* [WORK INSTRUCTION] Every line of the records below that holds the word "thời" belongs in the answer.

Collected data entries:
**********

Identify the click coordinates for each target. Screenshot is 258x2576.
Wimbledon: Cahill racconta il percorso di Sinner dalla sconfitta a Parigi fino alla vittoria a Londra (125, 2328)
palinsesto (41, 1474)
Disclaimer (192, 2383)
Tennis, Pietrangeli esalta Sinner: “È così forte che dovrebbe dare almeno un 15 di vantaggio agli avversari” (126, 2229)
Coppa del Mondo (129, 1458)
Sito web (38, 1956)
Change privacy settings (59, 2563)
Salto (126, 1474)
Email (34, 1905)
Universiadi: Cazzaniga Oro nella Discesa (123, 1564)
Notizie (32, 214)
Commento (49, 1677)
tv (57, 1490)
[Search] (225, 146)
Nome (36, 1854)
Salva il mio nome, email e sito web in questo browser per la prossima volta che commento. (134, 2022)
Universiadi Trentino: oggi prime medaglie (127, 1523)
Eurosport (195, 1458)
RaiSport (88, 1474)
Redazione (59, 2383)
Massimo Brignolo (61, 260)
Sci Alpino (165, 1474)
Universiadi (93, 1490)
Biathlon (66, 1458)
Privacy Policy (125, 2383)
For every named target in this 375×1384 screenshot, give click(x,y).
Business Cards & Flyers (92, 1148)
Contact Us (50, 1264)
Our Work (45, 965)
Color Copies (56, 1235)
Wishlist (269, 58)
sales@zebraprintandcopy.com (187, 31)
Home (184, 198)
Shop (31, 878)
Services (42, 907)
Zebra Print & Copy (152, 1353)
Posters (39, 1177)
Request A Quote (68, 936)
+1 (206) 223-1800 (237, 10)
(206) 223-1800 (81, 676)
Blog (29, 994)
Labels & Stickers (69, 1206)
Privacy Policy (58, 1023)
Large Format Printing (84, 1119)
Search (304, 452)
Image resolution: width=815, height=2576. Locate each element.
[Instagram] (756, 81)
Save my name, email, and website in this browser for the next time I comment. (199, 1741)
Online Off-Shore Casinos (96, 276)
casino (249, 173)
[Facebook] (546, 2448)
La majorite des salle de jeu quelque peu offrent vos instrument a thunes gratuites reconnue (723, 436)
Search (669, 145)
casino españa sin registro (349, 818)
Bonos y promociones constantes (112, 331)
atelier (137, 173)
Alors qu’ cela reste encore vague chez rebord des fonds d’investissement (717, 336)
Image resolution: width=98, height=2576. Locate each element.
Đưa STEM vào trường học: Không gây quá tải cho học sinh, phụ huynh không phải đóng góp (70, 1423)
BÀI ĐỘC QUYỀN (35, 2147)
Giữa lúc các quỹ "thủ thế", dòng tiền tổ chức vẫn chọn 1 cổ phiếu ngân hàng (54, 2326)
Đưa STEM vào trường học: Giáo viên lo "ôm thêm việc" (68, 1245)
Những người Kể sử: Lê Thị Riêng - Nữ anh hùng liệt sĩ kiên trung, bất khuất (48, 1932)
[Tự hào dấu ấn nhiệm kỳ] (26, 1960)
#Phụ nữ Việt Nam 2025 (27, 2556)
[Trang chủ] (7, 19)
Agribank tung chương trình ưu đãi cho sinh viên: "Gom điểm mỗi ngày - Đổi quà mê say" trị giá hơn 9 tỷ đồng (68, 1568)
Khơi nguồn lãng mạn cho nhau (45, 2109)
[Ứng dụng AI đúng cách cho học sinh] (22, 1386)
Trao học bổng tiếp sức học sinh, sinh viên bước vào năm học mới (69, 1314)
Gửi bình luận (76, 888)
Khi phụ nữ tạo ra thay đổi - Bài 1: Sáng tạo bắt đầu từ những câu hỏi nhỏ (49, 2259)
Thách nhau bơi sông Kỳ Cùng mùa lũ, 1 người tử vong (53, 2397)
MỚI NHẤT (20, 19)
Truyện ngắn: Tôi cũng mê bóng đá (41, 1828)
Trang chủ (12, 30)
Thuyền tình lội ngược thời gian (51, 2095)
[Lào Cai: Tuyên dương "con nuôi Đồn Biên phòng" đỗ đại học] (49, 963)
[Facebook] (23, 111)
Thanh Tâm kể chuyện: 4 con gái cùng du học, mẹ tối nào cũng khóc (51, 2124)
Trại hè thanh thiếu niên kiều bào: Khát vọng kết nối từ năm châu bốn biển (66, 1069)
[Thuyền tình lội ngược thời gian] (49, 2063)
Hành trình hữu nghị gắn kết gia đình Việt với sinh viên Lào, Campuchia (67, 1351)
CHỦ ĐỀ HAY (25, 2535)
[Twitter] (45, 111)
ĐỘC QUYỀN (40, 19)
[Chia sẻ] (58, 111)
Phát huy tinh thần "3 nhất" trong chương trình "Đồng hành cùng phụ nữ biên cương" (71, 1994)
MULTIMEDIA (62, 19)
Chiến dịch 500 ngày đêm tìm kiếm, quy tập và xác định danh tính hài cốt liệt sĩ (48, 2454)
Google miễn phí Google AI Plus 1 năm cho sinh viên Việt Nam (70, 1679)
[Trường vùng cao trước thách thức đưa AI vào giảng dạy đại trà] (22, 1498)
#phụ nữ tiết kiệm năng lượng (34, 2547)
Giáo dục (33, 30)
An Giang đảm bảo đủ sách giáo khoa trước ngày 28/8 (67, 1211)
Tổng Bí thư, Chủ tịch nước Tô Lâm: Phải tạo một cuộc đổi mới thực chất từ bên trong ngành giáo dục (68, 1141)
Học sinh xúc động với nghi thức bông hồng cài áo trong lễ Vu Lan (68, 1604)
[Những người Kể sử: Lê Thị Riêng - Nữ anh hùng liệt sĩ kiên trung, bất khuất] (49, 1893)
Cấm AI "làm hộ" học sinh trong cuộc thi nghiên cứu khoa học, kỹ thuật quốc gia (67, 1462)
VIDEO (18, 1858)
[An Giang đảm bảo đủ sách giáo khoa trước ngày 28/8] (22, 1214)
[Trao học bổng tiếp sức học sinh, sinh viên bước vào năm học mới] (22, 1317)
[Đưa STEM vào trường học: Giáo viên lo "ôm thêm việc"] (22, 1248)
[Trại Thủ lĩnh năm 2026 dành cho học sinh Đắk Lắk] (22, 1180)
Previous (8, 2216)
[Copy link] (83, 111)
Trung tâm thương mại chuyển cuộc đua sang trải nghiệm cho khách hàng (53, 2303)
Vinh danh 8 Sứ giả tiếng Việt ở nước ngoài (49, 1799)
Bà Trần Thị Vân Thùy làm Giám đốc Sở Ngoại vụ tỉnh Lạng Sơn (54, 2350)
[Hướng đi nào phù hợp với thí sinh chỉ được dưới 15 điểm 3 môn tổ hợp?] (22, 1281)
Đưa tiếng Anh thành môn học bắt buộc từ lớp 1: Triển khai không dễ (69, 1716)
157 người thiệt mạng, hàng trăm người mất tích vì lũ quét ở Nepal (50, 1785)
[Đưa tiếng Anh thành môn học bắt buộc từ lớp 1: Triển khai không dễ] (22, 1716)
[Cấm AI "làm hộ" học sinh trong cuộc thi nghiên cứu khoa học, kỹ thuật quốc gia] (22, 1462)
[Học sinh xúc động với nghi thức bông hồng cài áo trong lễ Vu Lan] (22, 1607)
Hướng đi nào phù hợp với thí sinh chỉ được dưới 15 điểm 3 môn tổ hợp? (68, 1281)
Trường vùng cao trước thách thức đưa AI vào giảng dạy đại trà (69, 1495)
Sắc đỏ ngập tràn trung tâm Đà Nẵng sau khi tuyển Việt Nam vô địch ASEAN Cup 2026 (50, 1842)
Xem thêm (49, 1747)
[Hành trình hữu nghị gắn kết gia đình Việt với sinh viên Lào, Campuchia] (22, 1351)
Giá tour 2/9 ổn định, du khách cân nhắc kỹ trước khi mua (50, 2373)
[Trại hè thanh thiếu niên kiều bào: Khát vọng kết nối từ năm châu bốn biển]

**********

* [COMPLETED TASK]
Thuyền tình lội ngược thời gian (51, 2095)
[Thuyền tình lội ngược thời gian] (49, 2063)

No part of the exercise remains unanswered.